The genre frequently featured a fatherless man. In “Great Expectations,” Pip searches for the father figure who provided him with his inheritance. Huckleberry Finn flees his drunken father and heads for the Mississippi River. And Lazarillo de Tormes, the young antihero is sent to live with an old tutor by his single mother.
James was raised by a single 16 year old mother in Akron, finding father figures in basketball gyms and siblings in his teammates, to whom he always preferred to pass the ball and whom he always kept close. After his triumph over the Golden State Warriors, James reportedly insisted on three portraits: one with his mother, Gloria; one with his coterie of close friends, some of whom he has known since childhood; and one with his wife and their three children — on Father’s Day.

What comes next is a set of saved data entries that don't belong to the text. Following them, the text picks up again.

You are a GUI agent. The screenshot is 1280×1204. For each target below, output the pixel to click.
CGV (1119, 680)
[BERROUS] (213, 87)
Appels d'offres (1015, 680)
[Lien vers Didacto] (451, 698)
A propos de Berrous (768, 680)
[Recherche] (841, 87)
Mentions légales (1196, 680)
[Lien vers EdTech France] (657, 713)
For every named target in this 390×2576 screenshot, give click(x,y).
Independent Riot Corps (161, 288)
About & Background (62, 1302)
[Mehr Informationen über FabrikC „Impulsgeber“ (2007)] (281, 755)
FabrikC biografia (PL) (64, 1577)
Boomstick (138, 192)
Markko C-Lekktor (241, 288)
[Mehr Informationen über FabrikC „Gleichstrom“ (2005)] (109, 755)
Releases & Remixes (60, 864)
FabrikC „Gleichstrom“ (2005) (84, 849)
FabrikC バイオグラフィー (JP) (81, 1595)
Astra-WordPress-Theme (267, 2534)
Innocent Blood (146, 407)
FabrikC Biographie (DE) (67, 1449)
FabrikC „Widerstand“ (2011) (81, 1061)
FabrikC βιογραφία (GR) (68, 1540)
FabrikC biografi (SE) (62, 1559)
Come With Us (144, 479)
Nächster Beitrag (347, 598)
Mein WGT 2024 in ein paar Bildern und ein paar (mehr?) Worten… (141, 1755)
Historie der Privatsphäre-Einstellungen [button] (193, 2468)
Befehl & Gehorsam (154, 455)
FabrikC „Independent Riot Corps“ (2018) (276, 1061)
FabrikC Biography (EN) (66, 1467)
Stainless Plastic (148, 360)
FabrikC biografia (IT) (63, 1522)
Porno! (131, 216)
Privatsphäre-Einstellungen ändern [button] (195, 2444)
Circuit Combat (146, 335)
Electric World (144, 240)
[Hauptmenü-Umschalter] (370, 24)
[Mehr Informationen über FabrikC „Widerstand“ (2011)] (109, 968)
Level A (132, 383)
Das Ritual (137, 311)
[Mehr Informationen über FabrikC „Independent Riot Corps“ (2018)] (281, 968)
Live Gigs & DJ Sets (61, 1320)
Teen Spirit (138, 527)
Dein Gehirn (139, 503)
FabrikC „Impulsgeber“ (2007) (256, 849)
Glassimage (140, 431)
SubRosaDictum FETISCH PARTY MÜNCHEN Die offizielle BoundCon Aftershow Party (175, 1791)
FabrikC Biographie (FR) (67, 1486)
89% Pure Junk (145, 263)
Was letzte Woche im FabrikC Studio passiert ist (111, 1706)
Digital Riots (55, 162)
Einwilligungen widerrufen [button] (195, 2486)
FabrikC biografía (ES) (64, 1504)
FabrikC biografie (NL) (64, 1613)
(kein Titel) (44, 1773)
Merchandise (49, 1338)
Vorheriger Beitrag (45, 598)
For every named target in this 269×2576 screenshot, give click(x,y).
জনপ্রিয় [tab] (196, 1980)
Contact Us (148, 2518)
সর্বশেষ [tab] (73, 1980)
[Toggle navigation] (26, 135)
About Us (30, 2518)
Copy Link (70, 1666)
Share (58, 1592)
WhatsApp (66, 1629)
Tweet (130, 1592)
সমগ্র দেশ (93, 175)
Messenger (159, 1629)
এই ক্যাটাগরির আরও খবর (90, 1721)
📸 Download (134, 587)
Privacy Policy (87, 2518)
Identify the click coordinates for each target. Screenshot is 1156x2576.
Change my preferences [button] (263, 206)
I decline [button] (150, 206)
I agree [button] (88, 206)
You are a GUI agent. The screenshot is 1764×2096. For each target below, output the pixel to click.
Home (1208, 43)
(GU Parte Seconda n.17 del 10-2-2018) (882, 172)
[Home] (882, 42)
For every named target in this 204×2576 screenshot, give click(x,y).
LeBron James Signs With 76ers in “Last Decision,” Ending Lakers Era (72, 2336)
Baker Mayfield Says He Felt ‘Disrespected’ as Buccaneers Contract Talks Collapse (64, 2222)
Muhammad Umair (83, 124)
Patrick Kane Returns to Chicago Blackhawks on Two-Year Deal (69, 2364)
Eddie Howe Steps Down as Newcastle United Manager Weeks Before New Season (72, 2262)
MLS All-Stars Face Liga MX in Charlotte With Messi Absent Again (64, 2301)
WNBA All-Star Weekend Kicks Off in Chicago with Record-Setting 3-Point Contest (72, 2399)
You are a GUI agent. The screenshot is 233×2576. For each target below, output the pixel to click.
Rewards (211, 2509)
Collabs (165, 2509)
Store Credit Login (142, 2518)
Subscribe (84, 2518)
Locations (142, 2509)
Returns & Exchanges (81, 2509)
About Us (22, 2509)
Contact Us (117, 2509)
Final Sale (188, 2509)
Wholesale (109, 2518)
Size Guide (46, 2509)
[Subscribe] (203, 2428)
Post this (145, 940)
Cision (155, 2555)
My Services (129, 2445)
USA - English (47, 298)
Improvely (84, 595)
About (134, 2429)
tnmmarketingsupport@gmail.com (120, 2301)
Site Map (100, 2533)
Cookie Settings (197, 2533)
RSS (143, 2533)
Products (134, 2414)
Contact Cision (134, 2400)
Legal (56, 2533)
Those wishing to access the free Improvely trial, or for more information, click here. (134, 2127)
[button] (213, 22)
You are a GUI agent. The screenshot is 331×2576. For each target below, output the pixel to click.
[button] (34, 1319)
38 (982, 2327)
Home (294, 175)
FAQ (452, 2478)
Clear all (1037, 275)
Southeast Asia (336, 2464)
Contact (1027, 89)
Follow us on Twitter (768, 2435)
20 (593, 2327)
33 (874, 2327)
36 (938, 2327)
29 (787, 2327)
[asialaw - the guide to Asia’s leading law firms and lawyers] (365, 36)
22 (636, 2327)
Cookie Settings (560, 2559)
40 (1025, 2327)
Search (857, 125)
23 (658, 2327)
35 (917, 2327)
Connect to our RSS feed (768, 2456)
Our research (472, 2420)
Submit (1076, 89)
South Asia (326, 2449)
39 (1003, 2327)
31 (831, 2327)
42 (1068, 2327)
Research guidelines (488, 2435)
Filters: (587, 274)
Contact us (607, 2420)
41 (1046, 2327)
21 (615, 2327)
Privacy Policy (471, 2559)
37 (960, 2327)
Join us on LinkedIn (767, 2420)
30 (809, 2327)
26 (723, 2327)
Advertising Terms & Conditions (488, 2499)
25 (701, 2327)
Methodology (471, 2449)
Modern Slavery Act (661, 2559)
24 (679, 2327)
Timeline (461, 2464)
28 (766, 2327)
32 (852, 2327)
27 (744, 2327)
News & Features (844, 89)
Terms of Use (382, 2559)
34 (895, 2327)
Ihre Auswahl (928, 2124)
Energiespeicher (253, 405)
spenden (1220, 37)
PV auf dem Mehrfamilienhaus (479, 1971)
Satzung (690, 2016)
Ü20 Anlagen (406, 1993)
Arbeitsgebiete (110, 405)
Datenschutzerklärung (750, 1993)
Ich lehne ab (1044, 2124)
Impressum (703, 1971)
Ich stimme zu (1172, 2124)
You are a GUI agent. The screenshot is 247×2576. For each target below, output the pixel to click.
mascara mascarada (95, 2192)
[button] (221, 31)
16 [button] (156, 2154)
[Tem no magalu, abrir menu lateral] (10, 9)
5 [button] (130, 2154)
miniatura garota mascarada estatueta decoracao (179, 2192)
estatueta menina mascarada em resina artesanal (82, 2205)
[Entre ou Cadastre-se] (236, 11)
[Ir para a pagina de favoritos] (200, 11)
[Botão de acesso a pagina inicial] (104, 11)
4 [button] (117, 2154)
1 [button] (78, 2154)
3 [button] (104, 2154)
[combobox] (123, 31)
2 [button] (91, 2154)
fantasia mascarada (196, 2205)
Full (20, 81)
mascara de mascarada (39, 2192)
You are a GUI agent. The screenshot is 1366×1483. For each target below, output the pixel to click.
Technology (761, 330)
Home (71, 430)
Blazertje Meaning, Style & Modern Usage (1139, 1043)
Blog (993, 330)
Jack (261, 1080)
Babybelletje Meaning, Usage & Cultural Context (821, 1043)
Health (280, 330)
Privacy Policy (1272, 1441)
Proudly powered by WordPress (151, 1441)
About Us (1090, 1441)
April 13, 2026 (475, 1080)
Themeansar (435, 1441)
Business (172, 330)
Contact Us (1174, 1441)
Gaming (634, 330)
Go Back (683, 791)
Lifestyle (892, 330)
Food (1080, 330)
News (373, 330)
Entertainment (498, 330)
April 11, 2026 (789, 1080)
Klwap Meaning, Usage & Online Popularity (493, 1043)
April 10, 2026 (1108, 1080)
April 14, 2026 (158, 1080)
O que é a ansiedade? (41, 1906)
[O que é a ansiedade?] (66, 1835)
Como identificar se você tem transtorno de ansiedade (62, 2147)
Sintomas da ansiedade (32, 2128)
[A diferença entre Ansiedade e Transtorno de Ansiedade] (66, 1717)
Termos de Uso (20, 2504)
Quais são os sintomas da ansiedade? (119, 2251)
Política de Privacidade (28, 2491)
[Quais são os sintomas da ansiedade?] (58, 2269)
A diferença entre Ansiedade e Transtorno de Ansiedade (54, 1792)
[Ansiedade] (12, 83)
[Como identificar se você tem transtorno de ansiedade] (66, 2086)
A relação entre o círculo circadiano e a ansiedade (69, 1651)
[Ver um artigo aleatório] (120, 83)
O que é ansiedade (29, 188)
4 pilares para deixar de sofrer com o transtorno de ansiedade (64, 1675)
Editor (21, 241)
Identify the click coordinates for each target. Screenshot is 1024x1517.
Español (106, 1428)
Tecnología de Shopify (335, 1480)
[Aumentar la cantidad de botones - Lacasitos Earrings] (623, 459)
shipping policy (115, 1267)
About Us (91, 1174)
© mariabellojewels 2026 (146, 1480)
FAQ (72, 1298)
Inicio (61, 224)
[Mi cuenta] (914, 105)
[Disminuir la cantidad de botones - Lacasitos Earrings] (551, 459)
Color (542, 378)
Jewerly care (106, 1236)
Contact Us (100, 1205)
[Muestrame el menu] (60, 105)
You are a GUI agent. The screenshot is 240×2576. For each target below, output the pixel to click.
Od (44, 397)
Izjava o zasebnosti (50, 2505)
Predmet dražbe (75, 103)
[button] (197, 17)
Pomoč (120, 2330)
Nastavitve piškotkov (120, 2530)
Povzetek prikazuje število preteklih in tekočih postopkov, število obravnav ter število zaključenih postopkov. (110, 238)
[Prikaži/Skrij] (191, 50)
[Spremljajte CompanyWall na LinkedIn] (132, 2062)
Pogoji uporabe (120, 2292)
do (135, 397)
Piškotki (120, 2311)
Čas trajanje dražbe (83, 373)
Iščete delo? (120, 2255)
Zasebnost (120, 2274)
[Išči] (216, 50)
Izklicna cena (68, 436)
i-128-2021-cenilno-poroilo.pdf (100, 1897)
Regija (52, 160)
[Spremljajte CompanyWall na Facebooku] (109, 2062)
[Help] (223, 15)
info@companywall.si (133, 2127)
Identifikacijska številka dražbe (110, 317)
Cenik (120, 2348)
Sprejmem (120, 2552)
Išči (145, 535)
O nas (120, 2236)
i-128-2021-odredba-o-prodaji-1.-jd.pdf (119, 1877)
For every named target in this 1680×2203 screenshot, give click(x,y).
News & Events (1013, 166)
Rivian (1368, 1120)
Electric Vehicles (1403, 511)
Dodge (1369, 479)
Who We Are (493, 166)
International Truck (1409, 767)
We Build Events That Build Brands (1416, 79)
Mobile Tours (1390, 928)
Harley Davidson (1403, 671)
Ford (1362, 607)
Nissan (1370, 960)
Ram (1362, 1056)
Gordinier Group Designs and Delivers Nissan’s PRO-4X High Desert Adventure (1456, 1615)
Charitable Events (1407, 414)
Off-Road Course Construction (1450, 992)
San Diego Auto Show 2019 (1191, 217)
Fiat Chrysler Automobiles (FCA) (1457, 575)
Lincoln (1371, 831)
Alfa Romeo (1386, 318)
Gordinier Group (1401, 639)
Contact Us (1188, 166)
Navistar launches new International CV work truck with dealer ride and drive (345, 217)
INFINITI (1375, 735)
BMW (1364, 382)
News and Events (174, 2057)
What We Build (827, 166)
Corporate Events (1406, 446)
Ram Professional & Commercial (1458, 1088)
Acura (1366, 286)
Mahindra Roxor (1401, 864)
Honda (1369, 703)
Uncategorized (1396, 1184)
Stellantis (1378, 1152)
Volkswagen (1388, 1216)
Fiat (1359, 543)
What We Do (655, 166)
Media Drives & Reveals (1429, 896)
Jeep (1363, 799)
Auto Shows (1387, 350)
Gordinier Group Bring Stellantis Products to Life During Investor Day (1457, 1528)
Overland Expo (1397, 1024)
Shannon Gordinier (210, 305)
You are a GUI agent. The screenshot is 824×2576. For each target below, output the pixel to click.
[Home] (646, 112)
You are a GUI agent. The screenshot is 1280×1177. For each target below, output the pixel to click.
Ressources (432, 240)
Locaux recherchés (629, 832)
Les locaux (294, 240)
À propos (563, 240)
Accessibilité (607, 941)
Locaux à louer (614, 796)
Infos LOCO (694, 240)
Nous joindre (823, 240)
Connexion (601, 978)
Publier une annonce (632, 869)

James could still win another championship or three for the Los Angeles Lakers, although he probably won’t. He could clinch an N.B.A. finals on Cleveland’s home court. He could even return to Cleveland once more to pass on the torch to his son, who is projected as a top pick in the NBA draft.
But what he cannot do again is play quite as poignant a role, in his life or in ours. Having won a championship for Northeast Ohio, he is now the fully formed person he will be for the rest of his life.
“If he wins more, it’s denouement; it’s not climax,” Phelan said. “It’s epilogue or sequel.”
For someone to find his place so completely, in such triumph, is a wonderful thing that allows us to transcend the boundaries of culture and language that are sometimes present when reading Arabic literature in translation. And even for those who haven’t been exposed to the genre, it is no small consolation to be able to say that we can relate to people who lived and wrote so long ago and so far away.